“You are on death row” is the statement that was blurted out from a classmate of mine after we had a heated argument. I will not say that I blame him.
However, when people decide to use certain aspects of life that cannot be altered to enable them win an argument then the matter at hand does not seem worth discussing because of the myopic reasoning involved. Of course, I was enraged because I knew I was right and my family history of ALS had nothing to do with the argument.
I stormed out of the class and went into hiding to reflect on my life.
My name is James. I’m only 16 and I love to play basketball. In fact, I met my good friend Eric on the court so don’t be alarmed to see me writing in his diary. Now, back to the wonderful sport.
I have no idea what keeps my love for the sport alive despite the risks involved. Maybe it is just the thrill of one day becoming a LeBron James. I used to do long-distance running too but I put that on hold so that I could concentrate on my studies alongside being able to play the sport I love.
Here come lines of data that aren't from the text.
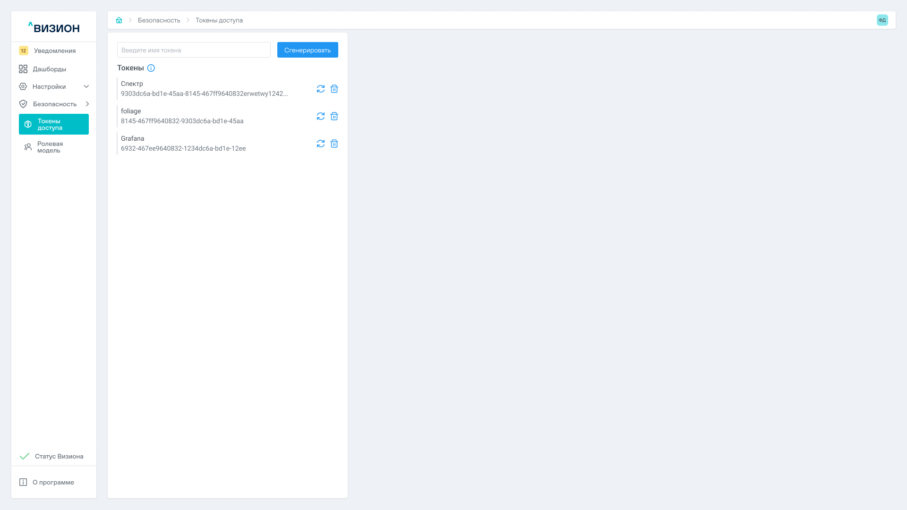This screenshot has height=510, width=907.
Task: Delete the Grafana token
Action: pos(334,144)
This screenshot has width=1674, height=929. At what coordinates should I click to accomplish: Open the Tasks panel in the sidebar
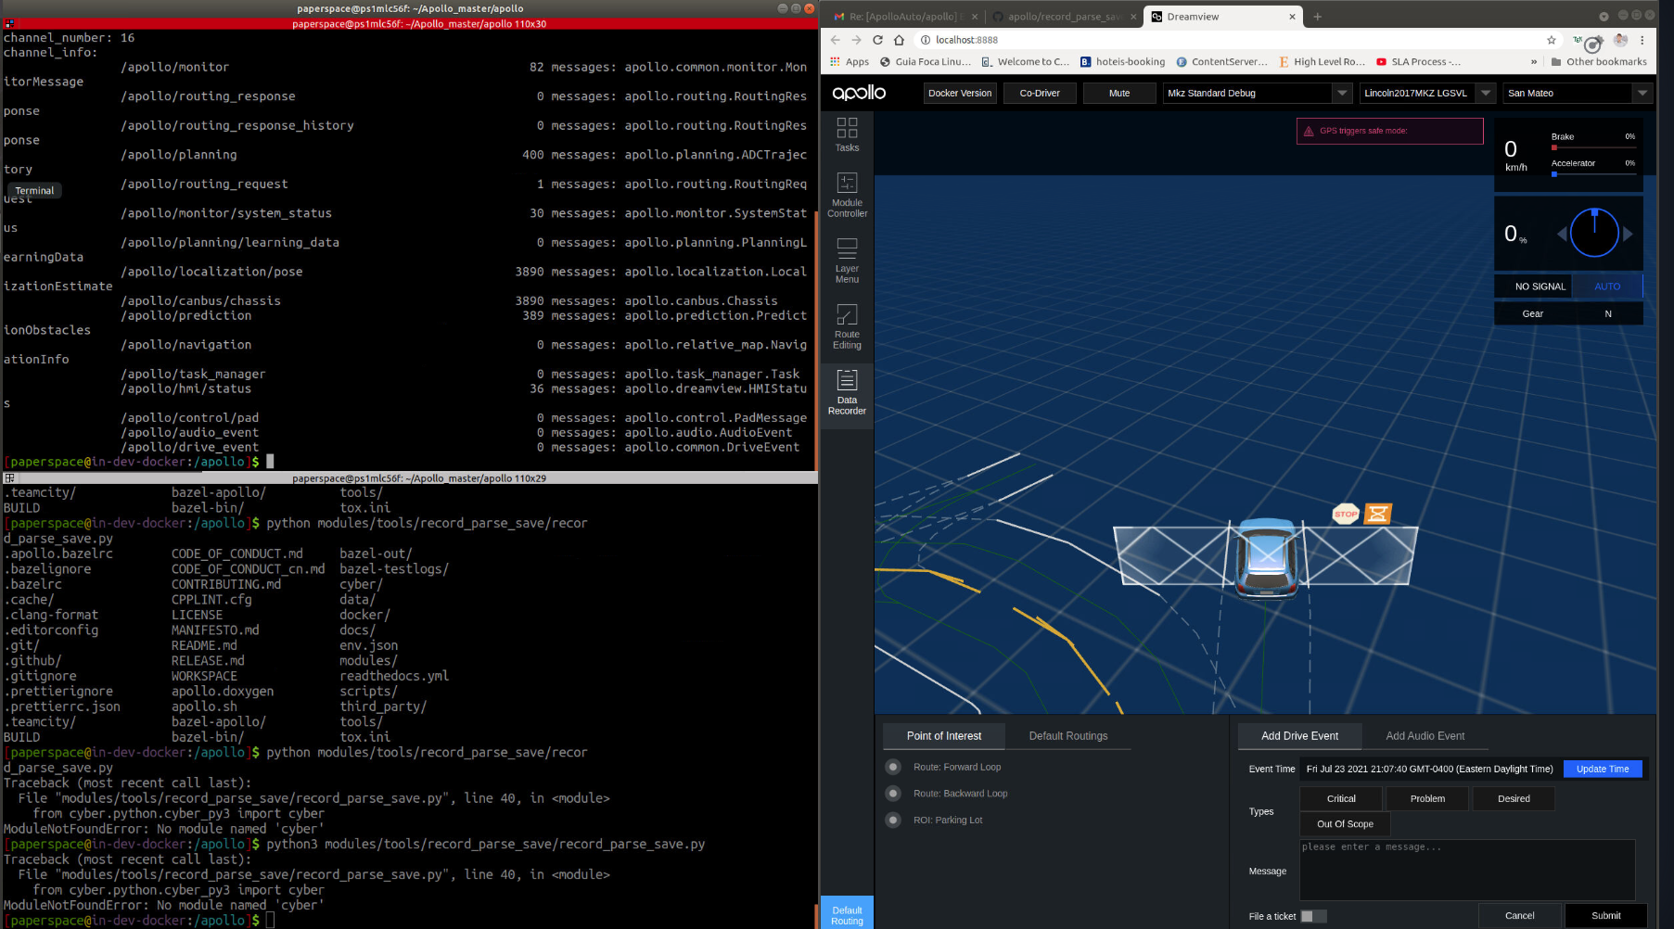point(847,134)
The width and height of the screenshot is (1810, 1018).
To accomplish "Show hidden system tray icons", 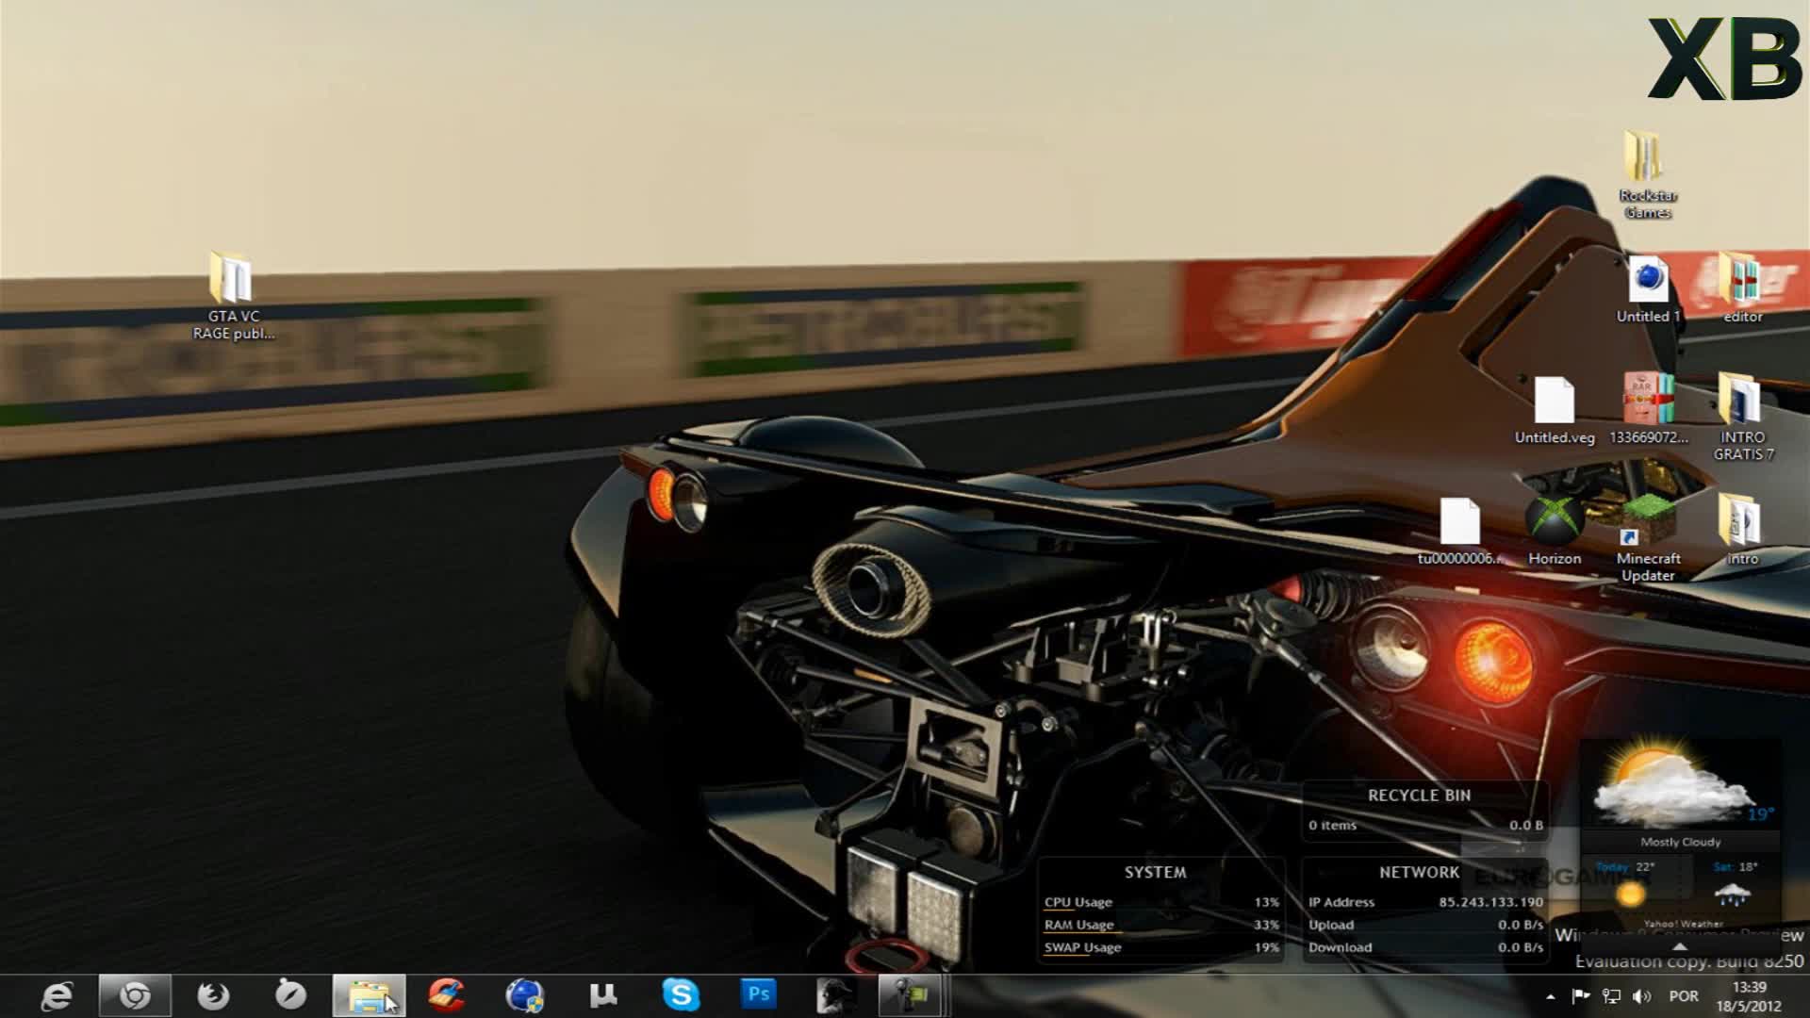I will click(x=1551, y=996).
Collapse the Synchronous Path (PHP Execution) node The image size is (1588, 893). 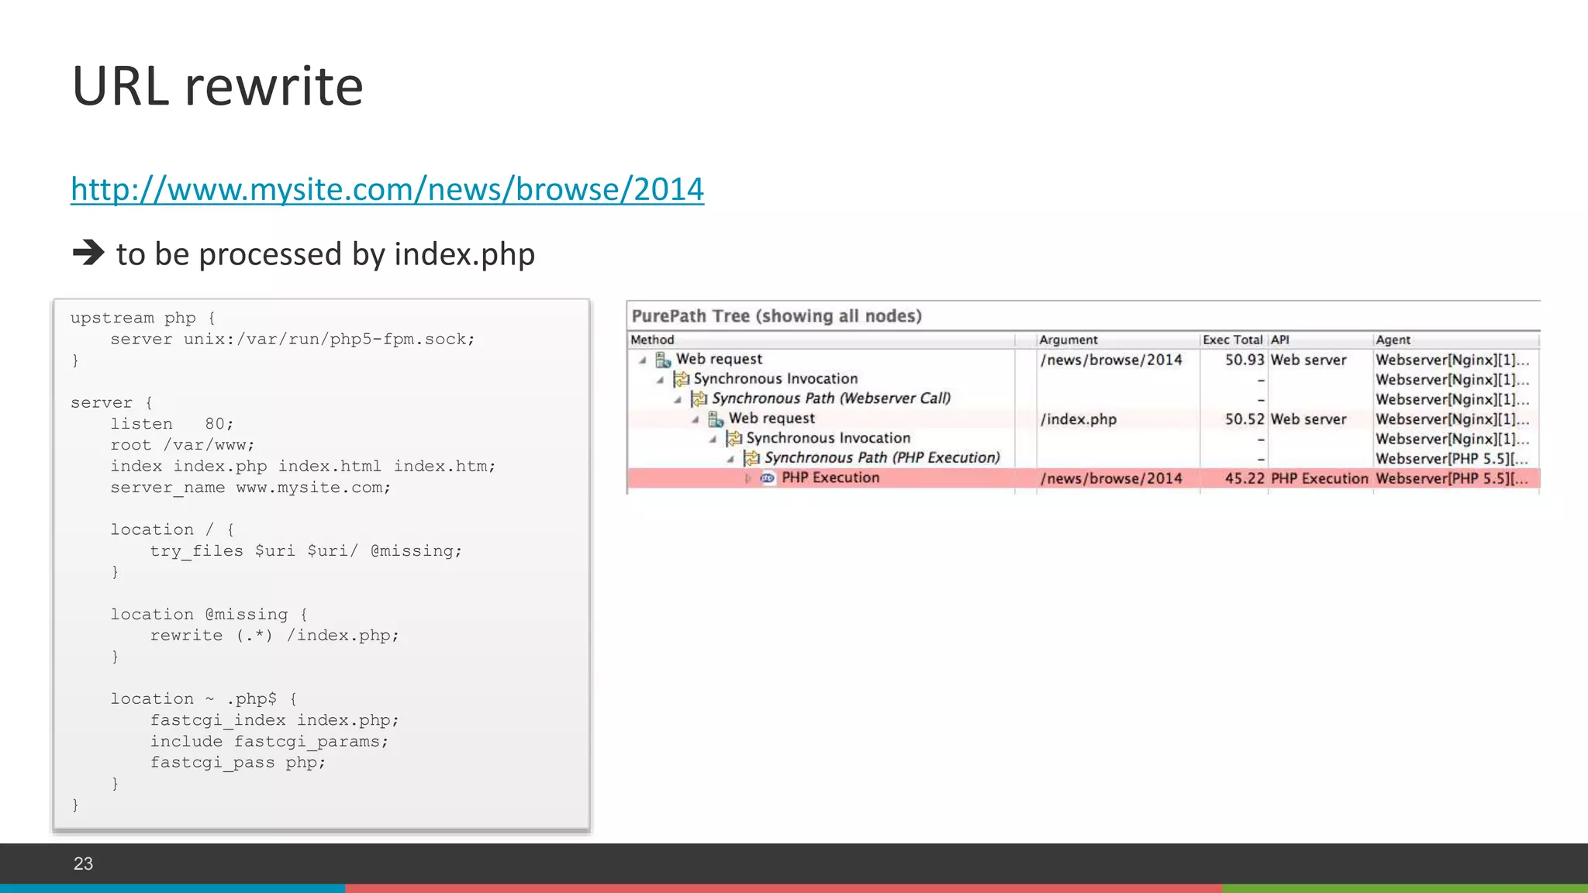[x=730, y=459]
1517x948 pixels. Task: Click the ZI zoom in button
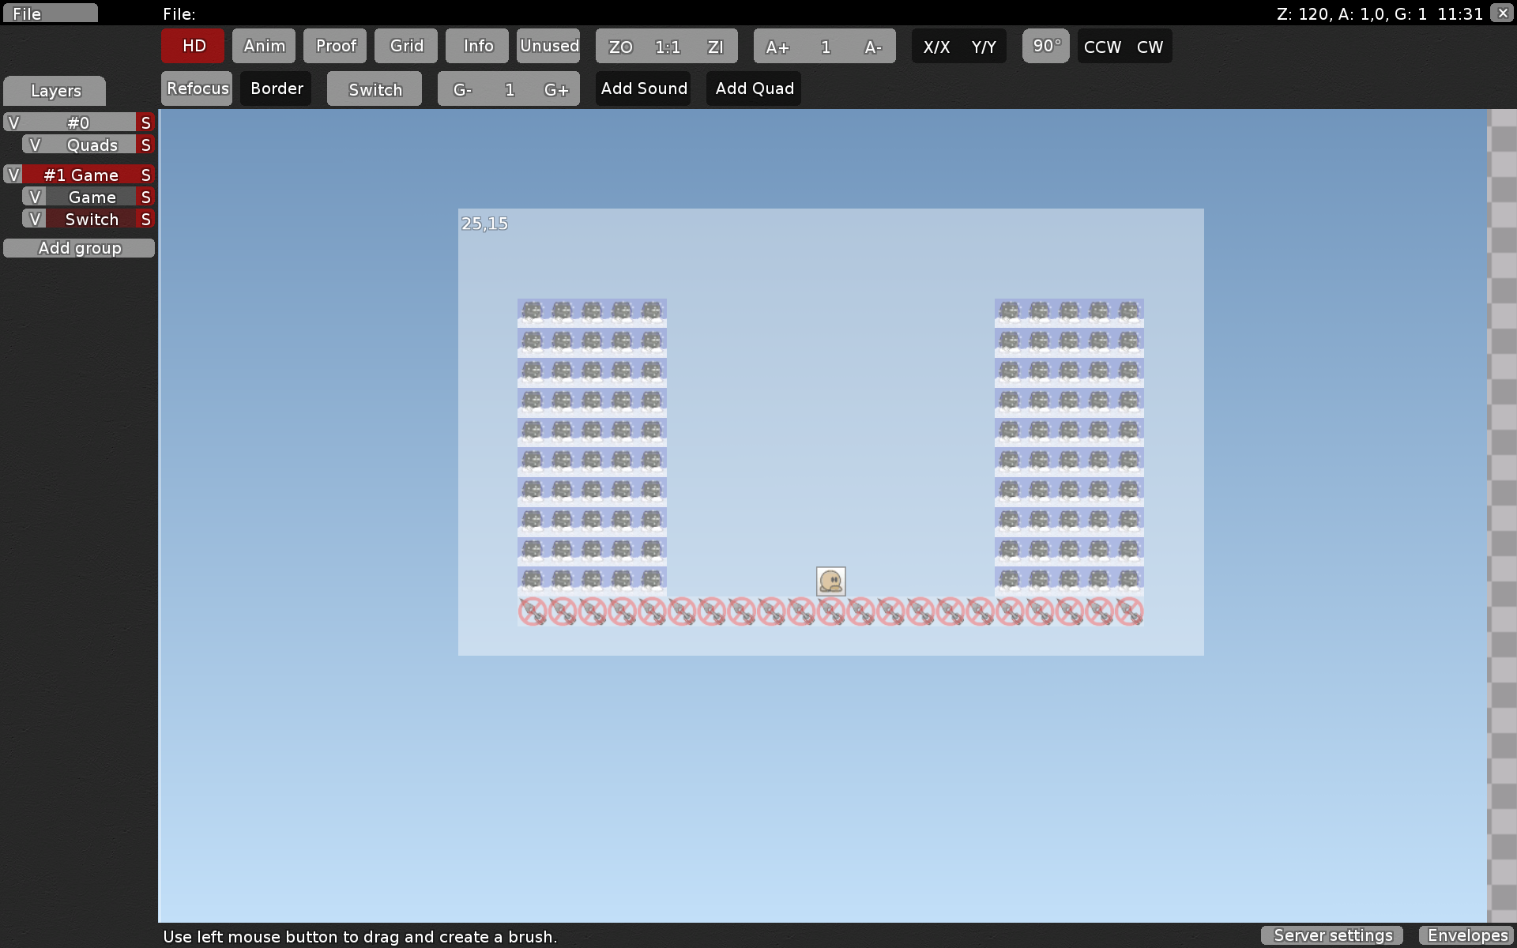(x=715, y=47)
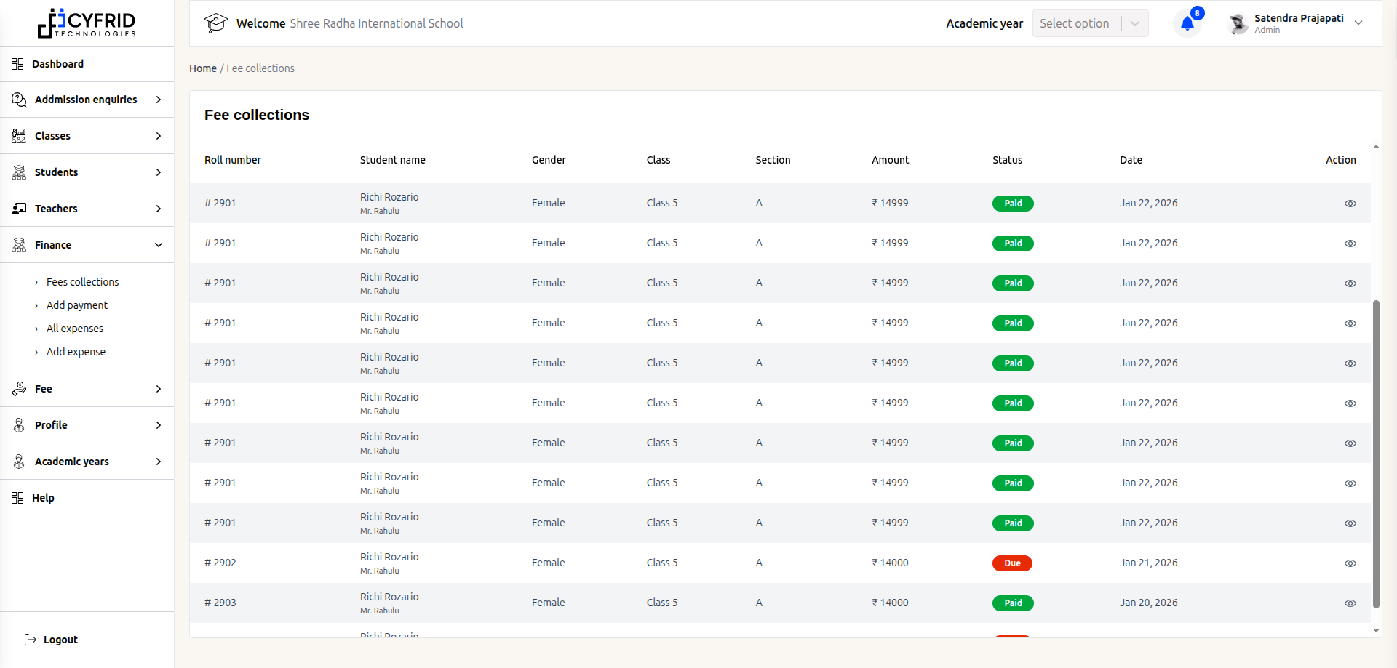Click the Home breadcrumb link
Viewport: 1397px width, 668px height.
click(203, 68)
My father had been diagnosed with ALS five months ago. He had to urgently seek medical attention after a lot of people complained of his nasal tone and his boss once reprimanded him for being too slow with his tools while working as the lead engineer on the Electrify Africa Project.
Then he started to have a ‘slapping’ gait and would involuntarily laugh or cry without provocation. During one of our family tennis games, he kept missing the ball and fell to the ground five minutes into the game. I was scared that he might have had a heart attack.
He did not want anyone to know what was going on after he was diagnosed so he quit his job to divert attention and went into teaching. But he could not endure standing in a classroom for close to 3 hours because his involuntary motor actions gave him away. He still persevered despite the illness and when anyone asked how he was doing, he would reply: “Never been greater”.
I was really curious about what was going on so I decided to research on the illness. Not like I was eavesdropping but I overheard him discussing it with our family doctor over the phone. That was the first time I had heard the acronym – ALS.
Given that I live in an era where information is easily accessible, I resorted to my best friend (Google) who never disappoints me and sometimes even overwhelms me with information. Here is what I found.
ALS stands for Amyotrophic Lateral Sclerosis (also called Lou Gehrig’s Disease) and it is described as a fatal and degenerative motor neuron disease.
It could be inherited (due to the A4V mutation) with a mean survival of 12 months after onset or it could be sporadic with a mean survival of three years. Patients with the familial form have early onset at ages 46-55 while those with sporadic origin have theirs around age 65. The risk factors for the sporadic form include smoking, sports (mainly boxing and Amerian Football) as well as military service.
Some patients may experience the following symptoms besides the ones that I have already mentioned regarding my father’s case – wrist drops, muscle cramps, muscle wasting, drooling, tripping, stumbling and awkwardness when running.
ALS is very difficult to deal with aside the fact that it is incurable at the moment. A drug called Riluzole only slows the progression of the disease but it does not halt it altogether.
Regardless of these gloomy facts, I draw inspiration from great people like Prof. Stephen Hawkings, a theoretical physicist and cosmologist, who has won many awards including the Albert Einstein Award and Medal alongside being a lecturer despite being struck with this illness.
With this evidence, I can confidently say that having tendencies to develop ALS in the future or battling ALS does not mean that there is nothing to life anymore.
I will not allow the thought or the probability that I may develop it in the future deter me from what I want to achieve. ALS cannot imprison my future so I am definitely not on death row.